Just before my priest-friend's sabbatical leave, I stopped going to church to break free and dig down deep into my body, mind and soul. The result being that the magic inside me, hadn't been enlightened in my life to it's fullest, which is now my official spiritual goal. Then recently, I was sitting in my priest-friend's office about the Christian support groups which we had coordinated together.

I basically answered that I was journeying and that I had become in touch with my most inner-self. That I wasn't sure about the "God thing" because I don't want to be narrow minded and not consider what other's believe. I told her that I loved the Jesus story but question it's legitimacy. I asked, who really knows that they're right about God in this world?

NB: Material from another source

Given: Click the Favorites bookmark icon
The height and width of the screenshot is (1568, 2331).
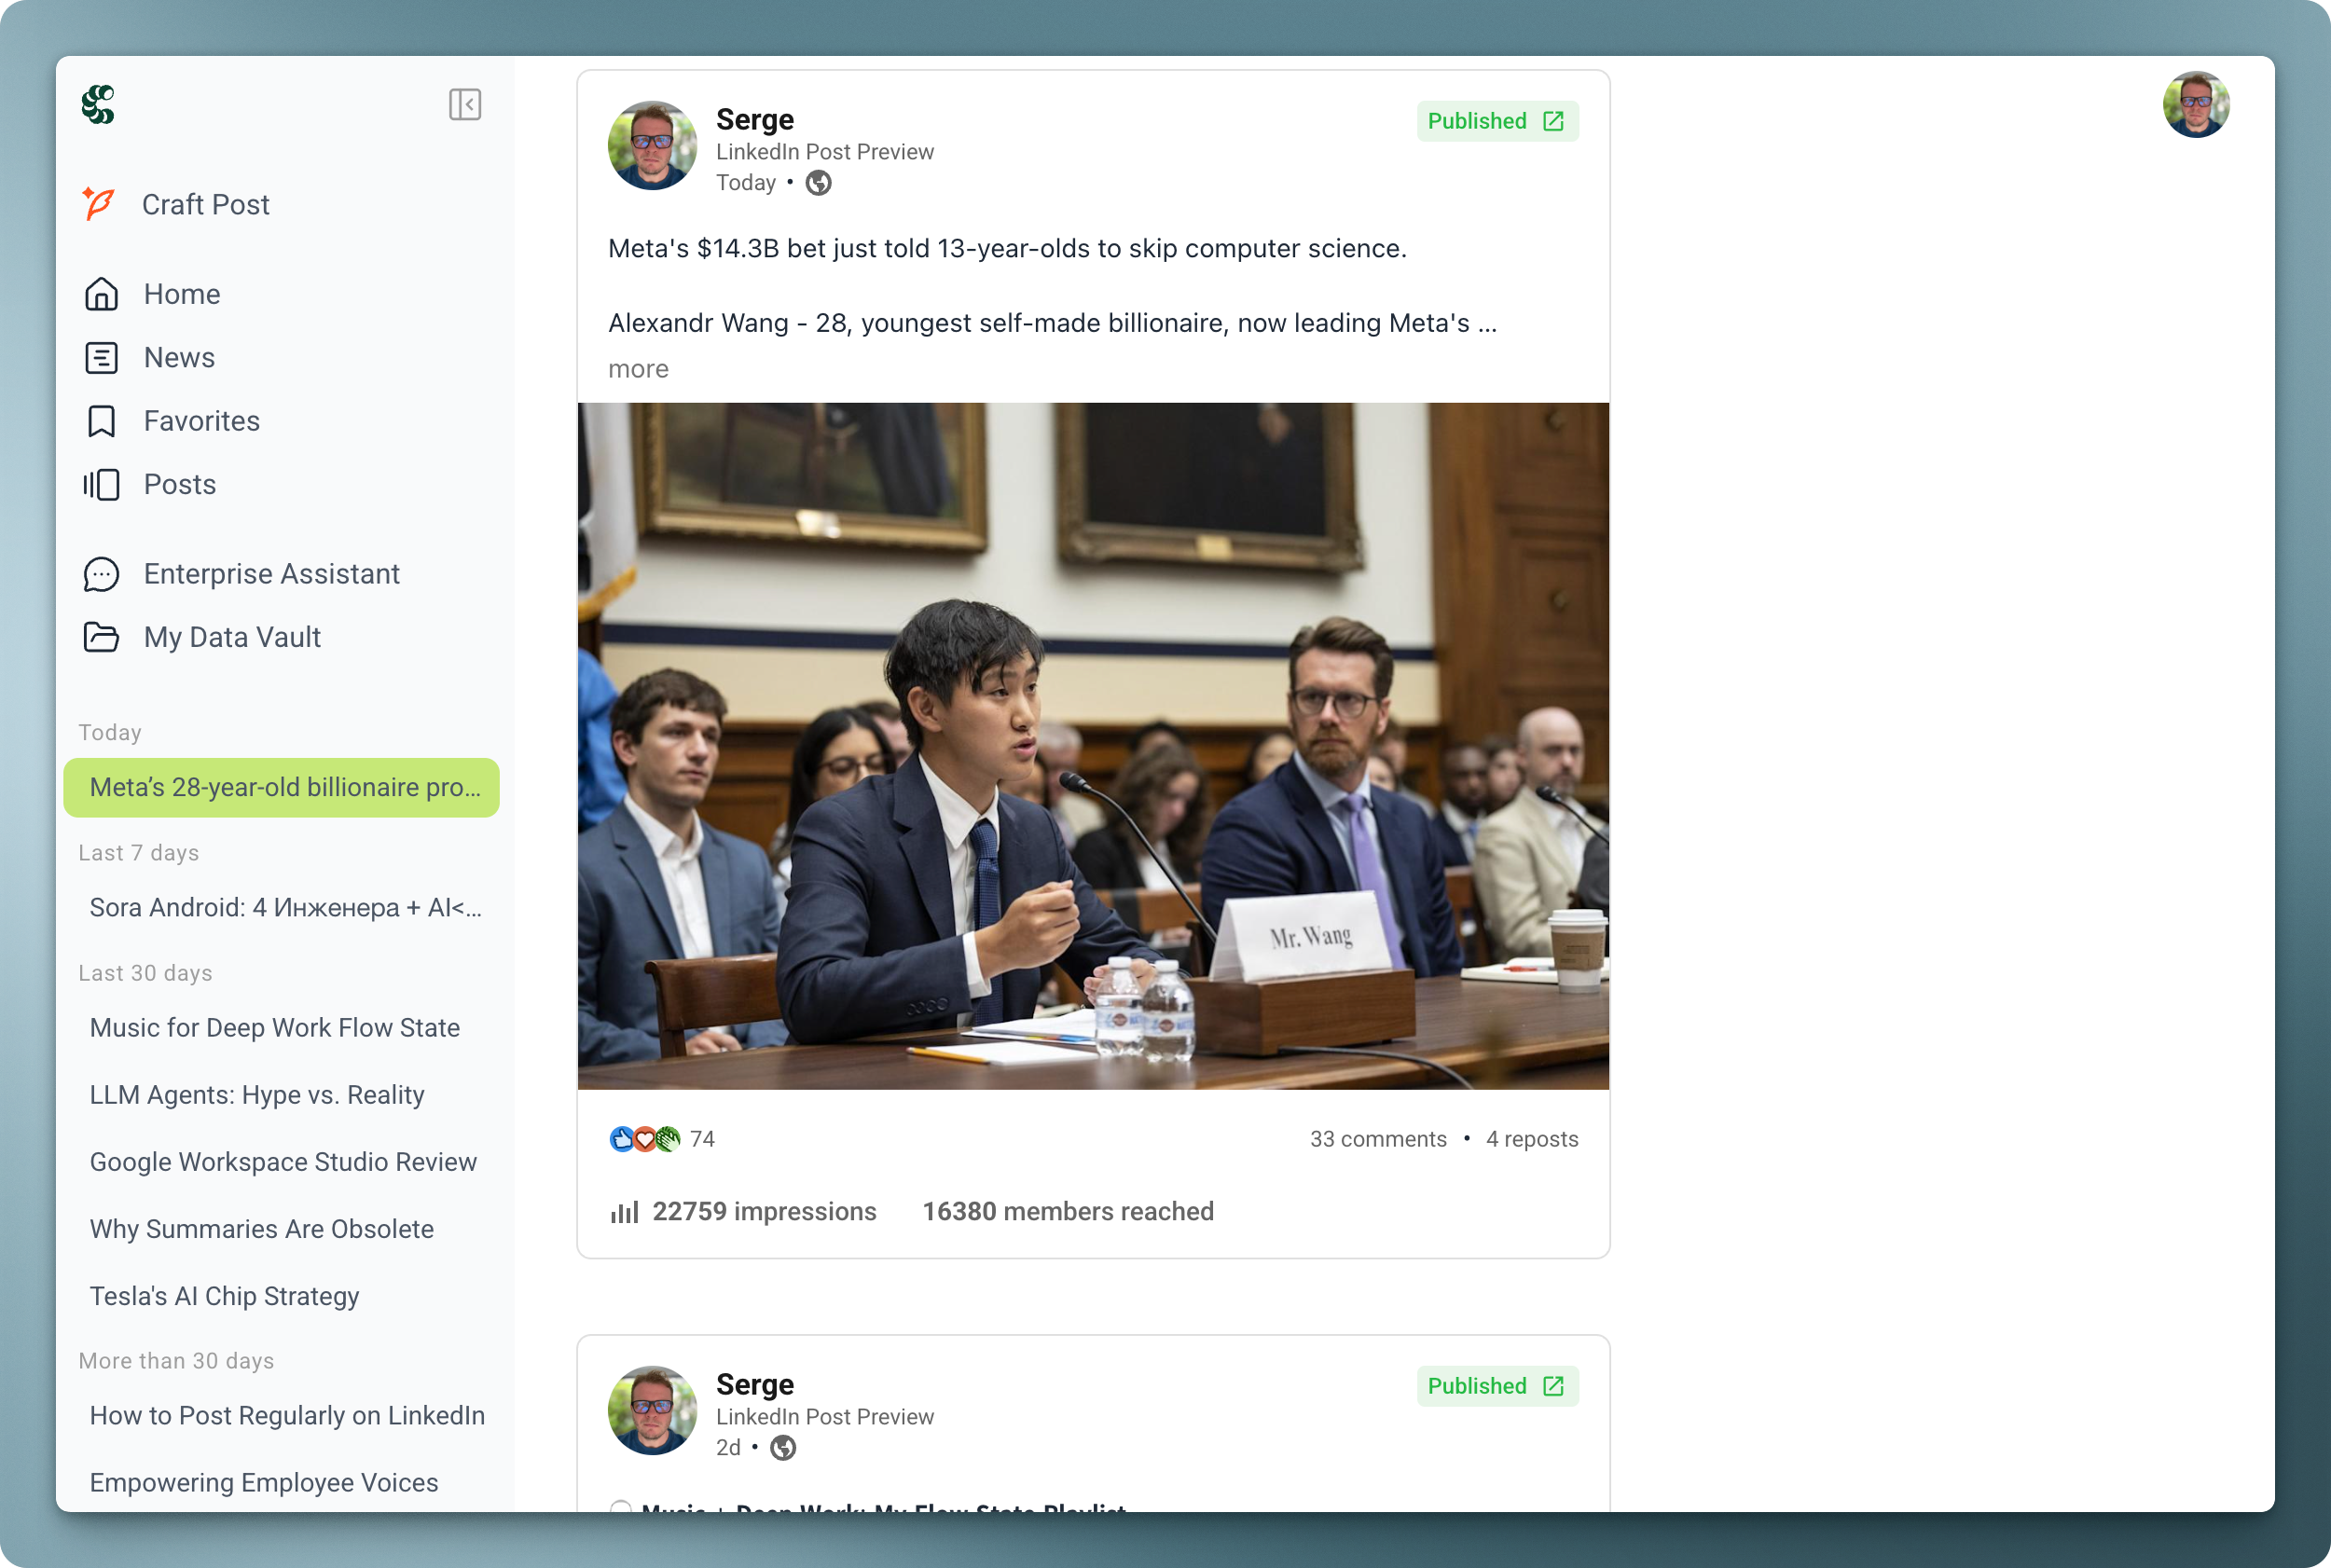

At the end of our meeting, I was sitting with her, waiting for my boyfriend to come pick me up. She told me a little bit about this story about these blind men feeling this elephant.



The Blind Men and the Elephant
John Godfrey Saxe (1816-1887)

It was six men of Indostan
To learning much inclined,
Who went to see the Elephant
(Though all of them were blind),
That each by observation
Might satisfy his mind.

The First approached the Elephant,
And happening to fall
Against his broad and sturdy side,
At once began to bawl:
"God bless me! but the Elephant
Is very like a WALL!"

The Second, feeling of the tusk,
Cried, "Ho, what have we here,
So very round and smooth and sharp?
To me 'tis mighty clear
This wonder of an Elephant
Is very like a SPEAR!"

The Third approached the animal,
And happening to take
The squirming trunk within his hands,
Thus boldly up and spake:
"I see," quoth he, "the Elephant
Is very like a SNAKE!"

The Fourth reached out an eager hand, 
And felt about the knee
"What most this wondrous beast is like
Is mighty plain," quoth he:
"'Tis clear enough the Elephant
Is very like a TREE!"

The Fifth, who chanced to touch the ear,
Said: "E'en the blindest man
Can tell what this resembles most;
Deny the fact who can,
This marvel of an Elephant
Is very like a FAN!"

The Sixth no sooner had begun
About the beast to grope,
Than seizing on the swinging tail
That fell within his scope,
"I see," quoth he, "the Elephant
Is very like a ROPE!"

And so these men of Indostan
Disputed loud and long,
Each in his own opinion
Exceeding stiff and strong,
Though each was partly in the right,
And all were in the wrong!

Source:
http://www.constitution.org/col/blind_men.htm


She told me that God is like the elephant and the blind men are all like men from different religions.  That God is even bigger than what any man can describe, which I would have to agree with.  Whether it be "God" or some other sort of supernatural force, the story behind our existence will most likely always remain incorrect by the human race.

So we retreat and we find our own personal meanings in our lives.  For me, it's spirituality, the power within, family, friends and most of all; love.  A lot of the things that are taught in religions are valuable and work great for people, and I have nothing against that.  But in today's world, I think that it's all common sense now.  That we don't need to worship ancient stories in order to find divination in one's life.  Doing your best as a human being and following your dreams are what brings this world together.

Maybe indifference will one day be defeated if we all just learned to listen rather than bite each other's heads off because of simple disagreements and misunderstandings.